On iOS devices, a certain number of user actions or system events can occur while your app is using the device's audio hardware. For example, an incoming phone call, a user switching your app for another app, an audible timer alert that goes off, a user connecting/disconnecting headphones into/from the jack, or a user pressing the Ring/Silent switch are possible events that have an impact on your app's audio behavior. This section presents the different mechanisms found in iOS for such events and how its communicated to your app through Wwise.

Three main families of audio events exist in iOS: interruptions, source changes, and route changes.

- Interruption

Different system events or user actions can lead to the deactivation of the app's audio session. This is also referred to as an audio session interruption. Such interruptions occur, for example, when receiving an incoming phone call or when another audio app activates its audio session under a category that is not mixable with other sessions. The behavior of the sound engine when the application is sent to background by the OS depends on the Audio Session mode.

In Solo Ambient category, the audio is not mixable, therefore the Sound Engine will suspend itself. This means no audio will be processed and no API calls will be serviced. This is done to save on battery, as per Apple's guidelines. Therefore, your game should suspend processing as well and avoid calling any of the AK::SoundEngine calls. When the application comes back in foreground, the sound engine will be resumed and any queued API calls will be processed. All these operations will happen automatically.

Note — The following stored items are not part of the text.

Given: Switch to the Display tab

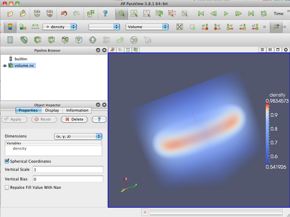Looking at the screenshot, I should 52,110.
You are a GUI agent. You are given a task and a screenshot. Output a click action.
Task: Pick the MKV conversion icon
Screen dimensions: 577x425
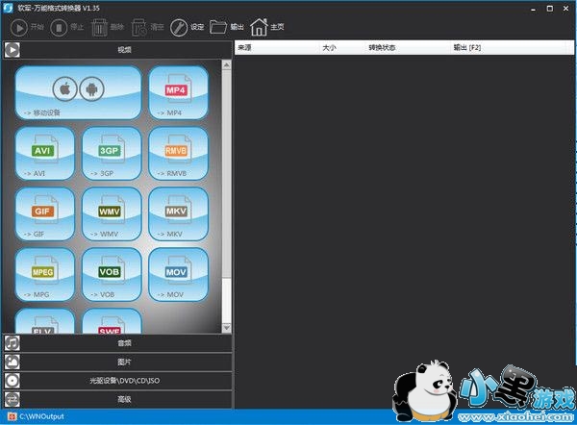178,214
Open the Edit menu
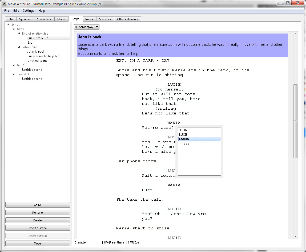Screen dimensions: 306x252 click(x=16, y=11)
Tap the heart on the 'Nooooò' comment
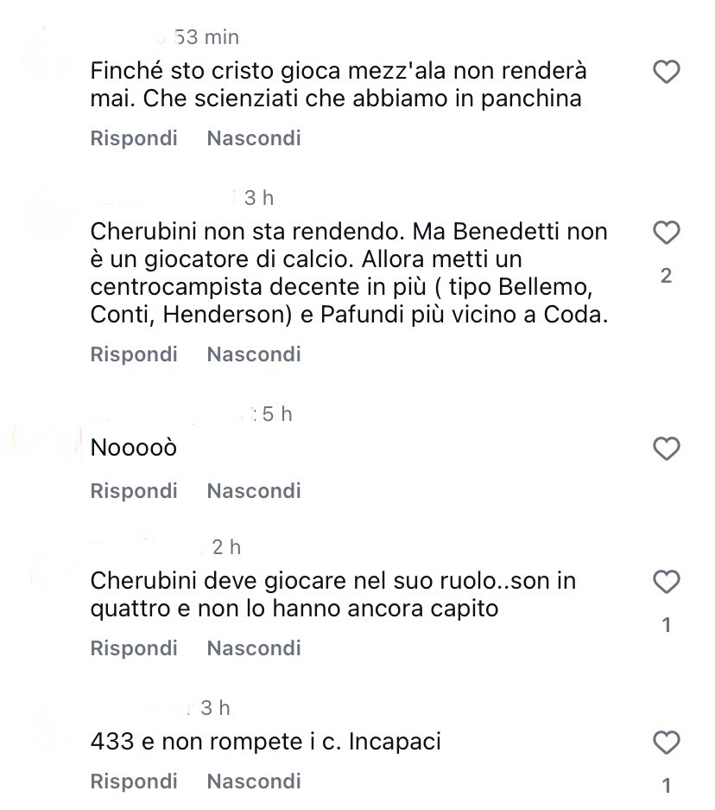The width and height of the screenshot is (715, 810). [x=666, y=449]
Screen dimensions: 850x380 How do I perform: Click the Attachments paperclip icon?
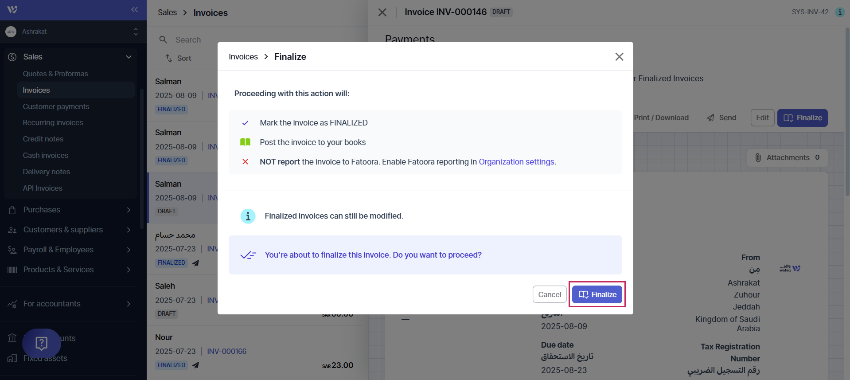pyautogui.click(x=758, y=158)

In Ambient or Play and Record category, or any other mode where the audio is mixable with other applications, the sound engine will continue processing audio normally.

If your application needs to be aware of those system events, and your game engine does not expose them, you can set a callback function in AkPlatformInitSettings.audioCallbacks.interruptionCallback. Otherwise, there is nothing to do to handle these events from the sound engine perspective.

When the audio session interruption occurs, the app that sees its audio session deactivated can be notified through a message which is translated into an application callback in the Wwise SDK. An audio session interruption is split into two events: a notification when the interruption begins and a notification when the interruption ends. In the Wwise SDK callback, the beginning/ending of the interruption can be obtained through the callback parameter.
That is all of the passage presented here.